Virtual Customers behind Avatars: The Relationship between Virtual Identity and Virtual Consumption in Second Life

This paper examines the relationship between virtual identity and virtual consumption in Second Life. More specifically, we investigate the tendency to link the virtual world to reality through the concept of identity, and explore the role consumption and business endeavors play in this process. Information was obtained from comments posted on four Second Life forums, focusing on the general themes of virtual avatars, aspects of business activities, and their mutual impact on each other. Qualitative narrative research analysis was employed. From our results, three distinct categories emerged on the basis of residents’ immersion to Second Life; 1) purely virtual, 2) mixed, and 3) realist. We highlight particular characteristics associated with each of these clusters, with suggestions aiming to capture the various demands and preferences of each corresponding group.
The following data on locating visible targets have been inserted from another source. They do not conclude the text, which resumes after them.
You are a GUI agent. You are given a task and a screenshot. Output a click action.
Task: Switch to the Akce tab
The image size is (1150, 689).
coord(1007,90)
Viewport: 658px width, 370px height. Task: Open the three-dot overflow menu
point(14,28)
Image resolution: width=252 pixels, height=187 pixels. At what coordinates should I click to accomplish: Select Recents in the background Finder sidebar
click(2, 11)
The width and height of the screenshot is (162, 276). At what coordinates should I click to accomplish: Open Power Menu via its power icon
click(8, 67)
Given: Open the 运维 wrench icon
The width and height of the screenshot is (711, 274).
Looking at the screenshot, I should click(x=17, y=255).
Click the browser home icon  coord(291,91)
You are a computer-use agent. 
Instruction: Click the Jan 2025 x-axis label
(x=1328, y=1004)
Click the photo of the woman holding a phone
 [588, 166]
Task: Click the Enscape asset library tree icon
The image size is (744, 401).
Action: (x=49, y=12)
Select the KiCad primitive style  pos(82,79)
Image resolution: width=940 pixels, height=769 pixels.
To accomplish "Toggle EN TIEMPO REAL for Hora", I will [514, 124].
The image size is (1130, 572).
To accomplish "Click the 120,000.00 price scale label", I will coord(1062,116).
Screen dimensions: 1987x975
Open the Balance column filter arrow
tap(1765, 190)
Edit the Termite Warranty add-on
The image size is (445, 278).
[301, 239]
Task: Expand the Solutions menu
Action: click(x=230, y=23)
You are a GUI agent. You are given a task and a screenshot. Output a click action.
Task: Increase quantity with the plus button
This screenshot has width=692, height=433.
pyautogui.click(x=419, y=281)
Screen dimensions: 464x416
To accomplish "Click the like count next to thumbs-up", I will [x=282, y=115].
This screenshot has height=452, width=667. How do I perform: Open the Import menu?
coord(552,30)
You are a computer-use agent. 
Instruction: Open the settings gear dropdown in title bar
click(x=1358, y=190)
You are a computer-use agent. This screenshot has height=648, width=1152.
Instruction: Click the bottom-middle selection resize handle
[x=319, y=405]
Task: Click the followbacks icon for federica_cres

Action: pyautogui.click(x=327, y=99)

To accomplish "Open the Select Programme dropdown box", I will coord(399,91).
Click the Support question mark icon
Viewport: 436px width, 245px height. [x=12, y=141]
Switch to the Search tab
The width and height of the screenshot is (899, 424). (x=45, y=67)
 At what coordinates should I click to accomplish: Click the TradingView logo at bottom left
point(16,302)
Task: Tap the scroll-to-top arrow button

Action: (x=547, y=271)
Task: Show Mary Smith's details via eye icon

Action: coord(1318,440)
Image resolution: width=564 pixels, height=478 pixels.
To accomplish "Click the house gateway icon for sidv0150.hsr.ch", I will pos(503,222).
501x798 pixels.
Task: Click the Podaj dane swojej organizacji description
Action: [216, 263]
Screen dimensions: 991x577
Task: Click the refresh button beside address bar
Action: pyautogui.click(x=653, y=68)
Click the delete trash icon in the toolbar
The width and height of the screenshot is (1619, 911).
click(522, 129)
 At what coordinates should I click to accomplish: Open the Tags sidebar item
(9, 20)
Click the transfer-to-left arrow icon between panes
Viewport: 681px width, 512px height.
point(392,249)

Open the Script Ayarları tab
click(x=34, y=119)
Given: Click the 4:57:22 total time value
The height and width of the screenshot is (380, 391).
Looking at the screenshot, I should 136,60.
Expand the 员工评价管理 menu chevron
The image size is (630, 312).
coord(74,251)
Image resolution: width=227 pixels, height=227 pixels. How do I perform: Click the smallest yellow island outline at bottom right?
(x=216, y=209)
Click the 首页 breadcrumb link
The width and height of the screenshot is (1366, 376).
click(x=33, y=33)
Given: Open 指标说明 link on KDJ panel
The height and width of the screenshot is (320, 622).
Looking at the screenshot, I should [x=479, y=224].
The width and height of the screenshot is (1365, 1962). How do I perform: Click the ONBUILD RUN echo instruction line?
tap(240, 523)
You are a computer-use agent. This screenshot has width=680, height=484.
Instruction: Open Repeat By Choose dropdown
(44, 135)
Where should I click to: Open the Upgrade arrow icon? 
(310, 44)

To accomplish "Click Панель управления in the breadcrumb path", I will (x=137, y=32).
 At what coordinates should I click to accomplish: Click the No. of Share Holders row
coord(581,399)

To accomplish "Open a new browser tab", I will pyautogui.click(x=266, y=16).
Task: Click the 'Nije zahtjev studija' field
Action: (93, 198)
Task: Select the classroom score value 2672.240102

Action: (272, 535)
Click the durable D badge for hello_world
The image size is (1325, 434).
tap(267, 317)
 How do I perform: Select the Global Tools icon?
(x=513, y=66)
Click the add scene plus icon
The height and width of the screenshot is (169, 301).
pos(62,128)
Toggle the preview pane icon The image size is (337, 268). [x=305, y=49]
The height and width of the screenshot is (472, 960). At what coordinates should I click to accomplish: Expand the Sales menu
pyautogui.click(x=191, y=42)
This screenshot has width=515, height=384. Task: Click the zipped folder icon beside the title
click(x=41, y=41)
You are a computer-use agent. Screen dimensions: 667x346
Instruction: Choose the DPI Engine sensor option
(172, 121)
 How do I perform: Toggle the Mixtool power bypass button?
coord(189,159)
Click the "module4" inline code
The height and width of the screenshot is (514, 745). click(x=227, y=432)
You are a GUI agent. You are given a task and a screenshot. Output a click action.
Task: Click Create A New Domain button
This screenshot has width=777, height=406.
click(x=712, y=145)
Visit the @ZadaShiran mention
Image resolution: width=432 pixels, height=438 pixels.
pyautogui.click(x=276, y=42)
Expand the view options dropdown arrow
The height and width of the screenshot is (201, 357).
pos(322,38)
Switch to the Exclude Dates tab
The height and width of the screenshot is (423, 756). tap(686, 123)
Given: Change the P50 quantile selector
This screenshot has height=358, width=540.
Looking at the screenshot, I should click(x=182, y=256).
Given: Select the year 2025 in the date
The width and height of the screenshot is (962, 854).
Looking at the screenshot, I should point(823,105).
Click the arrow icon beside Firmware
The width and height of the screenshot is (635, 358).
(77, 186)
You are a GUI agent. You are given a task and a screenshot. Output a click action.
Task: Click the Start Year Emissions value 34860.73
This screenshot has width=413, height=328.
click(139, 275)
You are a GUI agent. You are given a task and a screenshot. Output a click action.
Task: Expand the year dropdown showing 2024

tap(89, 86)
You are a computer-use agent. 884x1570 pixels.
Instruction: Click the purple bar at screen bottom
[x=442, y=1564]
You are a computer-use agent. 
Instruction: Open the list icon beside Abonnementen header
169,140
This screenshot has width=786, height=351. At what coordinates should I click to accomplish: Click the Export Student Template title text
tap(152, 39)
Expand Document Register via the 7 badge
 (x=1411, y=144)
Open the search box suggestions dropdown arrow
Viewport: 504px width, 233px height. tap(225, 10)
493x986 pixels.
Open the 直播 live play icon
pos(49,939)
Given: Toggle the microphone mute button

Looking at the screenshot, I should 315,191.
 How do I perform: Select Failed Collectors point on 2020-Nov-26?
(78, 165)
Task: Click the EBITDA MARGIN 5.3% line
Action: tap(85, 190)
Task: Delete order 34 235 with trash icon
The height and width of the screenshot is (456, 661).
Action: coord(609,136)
In terms of business activities, residents appeared quite demanding, identifying high quality products and professional services as the basis for business success in virtual settings. The business approaches most likely identified to lead to success or failure associated with certain businesses confirm that online environments differ substantially from physical and real world markets, with trust being a particularly sensitive issue in these anonym and fully disembodied contexts. Further implications for organizations and scholars are discussed.